MariaDB Hidden Gem: Create Aggregate Function

Have you ever written a query where the GROUP BY was easy, but the aggregate was the problem?

You know how to group the rows.
You know what result you want for each group.
But none of the built-in aggregate functions really match your logic.

So you end up with a long expression using SUM(), CASE, IF(), GROUP_CONCAT(), JSON functions, or application-side code. It works, but it is not beautiful. And if you need the same logic in several places, it becomes even worse.

This is exactly the kind of problem MariaDB’s CREATE AGGREGATE FUNCTION solves.

It lets you create your own aggregate function in SQL, using stored-routine syntax, and iterate over the rows of the current group.

In other words, instead of forcing your problem into a complicated expression, you can write the aggregate almost the way you would describe it:

for each row in the group:
    apply my logic
return the result

So, in this blog, let me shine a spotlight on one of MariaDB’s features that deserves more attention, a hidden gem: CREATE AGGREGATE FUNCTION.

It is small, elegant, and very powerful.

And, in my opinion, MariaDB’s approach is better than PostgreSQL’s for many real-world use cases. PostgreSQL has custom aggregates, of course, but they are defined around a state type, transition functions, optional final functions, combine functions, serialization functions, and so on. That model is extremely powerful, especially for planner integration and parallel execution, but it is not how most users naturally think when they want to implement an aggregate.

MariaDB takes a different path.

In MariaDB, a stored aggregate function looks like a stored function that can iterate over the rows of the current group.

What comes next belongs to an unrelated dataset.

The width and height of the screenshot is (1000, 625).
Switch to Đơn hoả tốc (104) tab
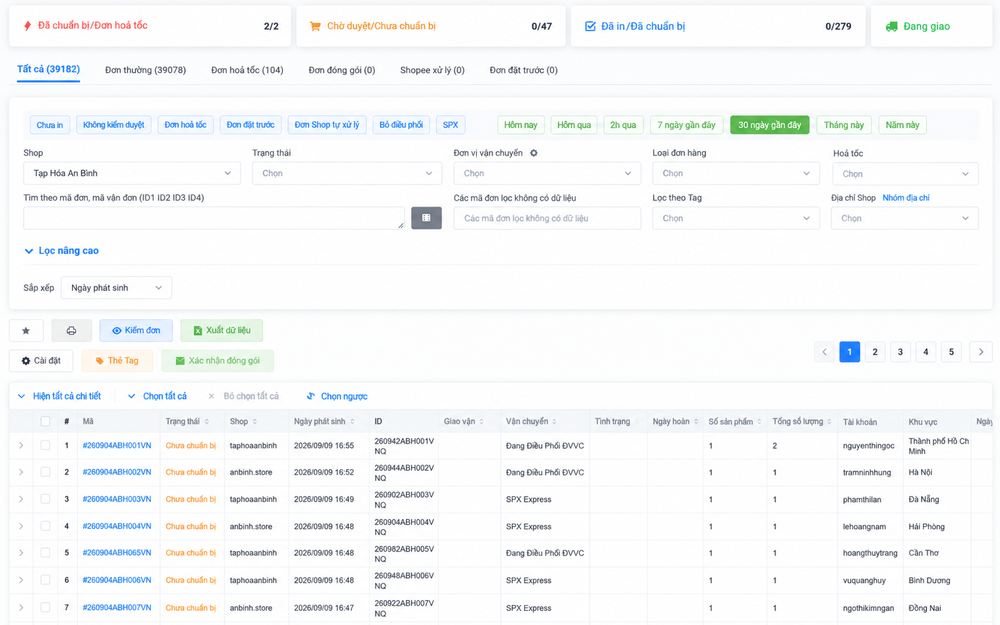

That is the important part.

You write the aggregate logic in SQL.

You initialize variables, loop through the rows of the group, and consume each row with FETCH GROUP NEXT ROW, and return the final value when there is no more data for that group.

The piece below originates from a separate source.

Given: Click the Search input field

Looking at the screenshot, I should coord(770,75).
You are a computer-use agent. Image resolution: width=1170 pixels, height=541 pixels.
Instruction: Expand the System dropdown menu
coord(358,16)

This makes the custom aggregates approachable. You do not need to decompose your idea into multiple support functions. You do not need to invent an artificial internal state type. You can just write the algorithm.

A reminder: what is a custom aggregate?

An aggregate function takes multiple rows and returns one result.

For example:

SELECT department, SUM(salary)
FROM employees
GROUP BY department;

SUM() receives all salary values for each department and returns a single value per department.

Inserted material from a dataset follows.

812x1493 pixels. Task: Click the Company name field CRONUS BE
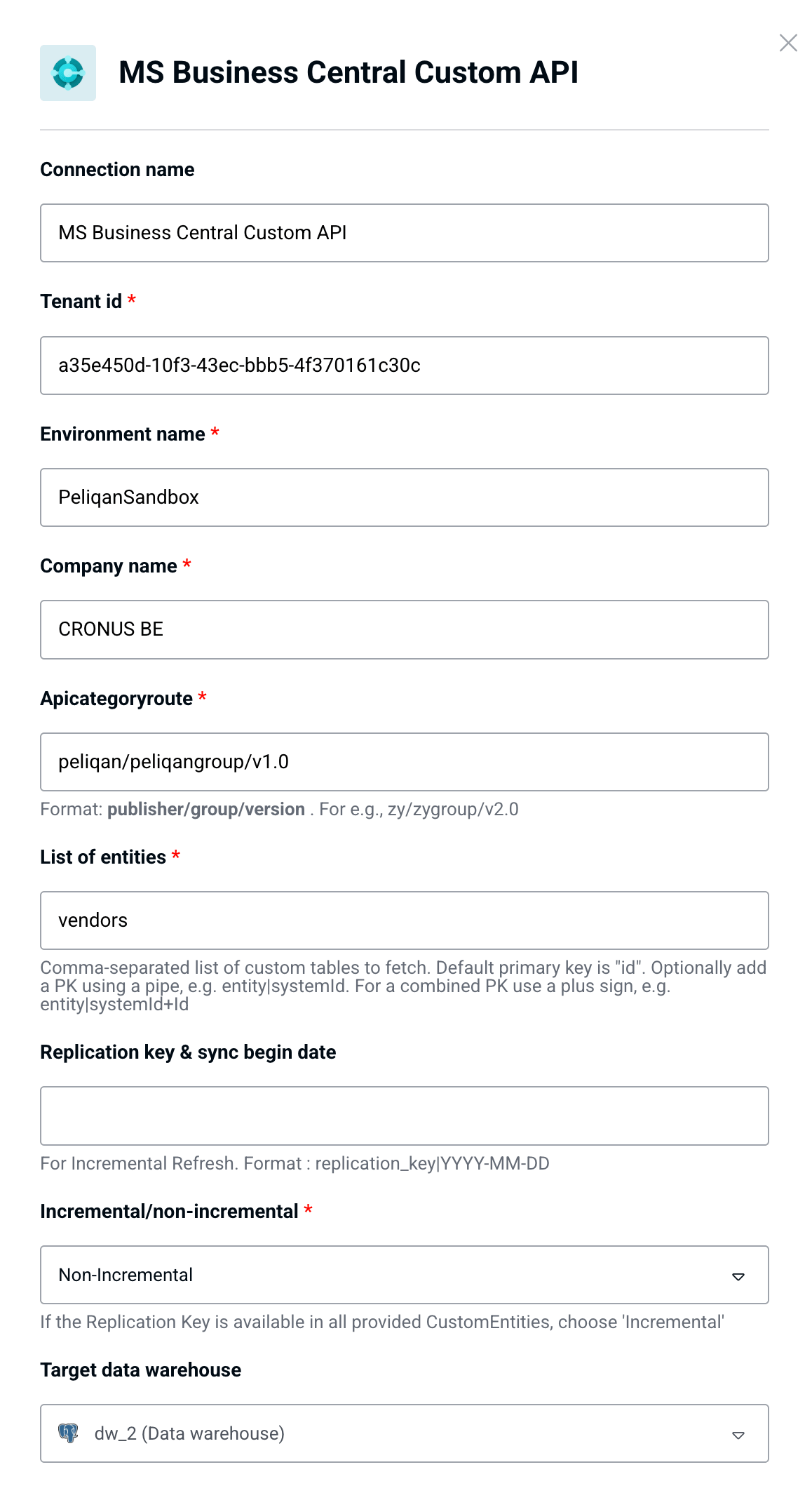[x=405, y=629]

With CREATE AGGREGATE FUNCTION, we can create our own SUM(), AVG(), MEDIAN(), or something much more domain-specific.

This is especially useful when the aggregation is not just arithmetic.

MariaDB’s syntax

The basic structure is:

DELIMITER //

CREATE AGGREGATE FUNCTION my_aggregate(x INT) RETURNS INT
BEGIN
  DECLARE result INT DEFAULT 0;

  DECLARE CONTINUE HANDLER FOR NOT FOUND
    RETURN result;

  LOOP
    FETCH GROUP NEXT ROW;

    -- use x here
    SET result = result + x;
  END LOOP;
END //

The magic instruction is:

FETCH GROUP NEXT ROW;

Each time it is executed, MariaDB fetches the next row from the current group and refreshes the function parameters with the values from that row.

When there are no more rows in the group, the NOT FOUND handler is executed, and the aggregate returns the final result.

This is a very natural mental model:

MariaDB Server gives you a group.
You loop over the rows in that group.
You compute your result.
You return it.

That’s it.

Why I like this approach

PostgreSQL’s aggregate model is based on state transition functions:

state + next row -> new state
state -> final result

That is a good abstraction, but it is also a framework. You need to create functions around the aggregate, then bind them together with CREATE AGGREGATE.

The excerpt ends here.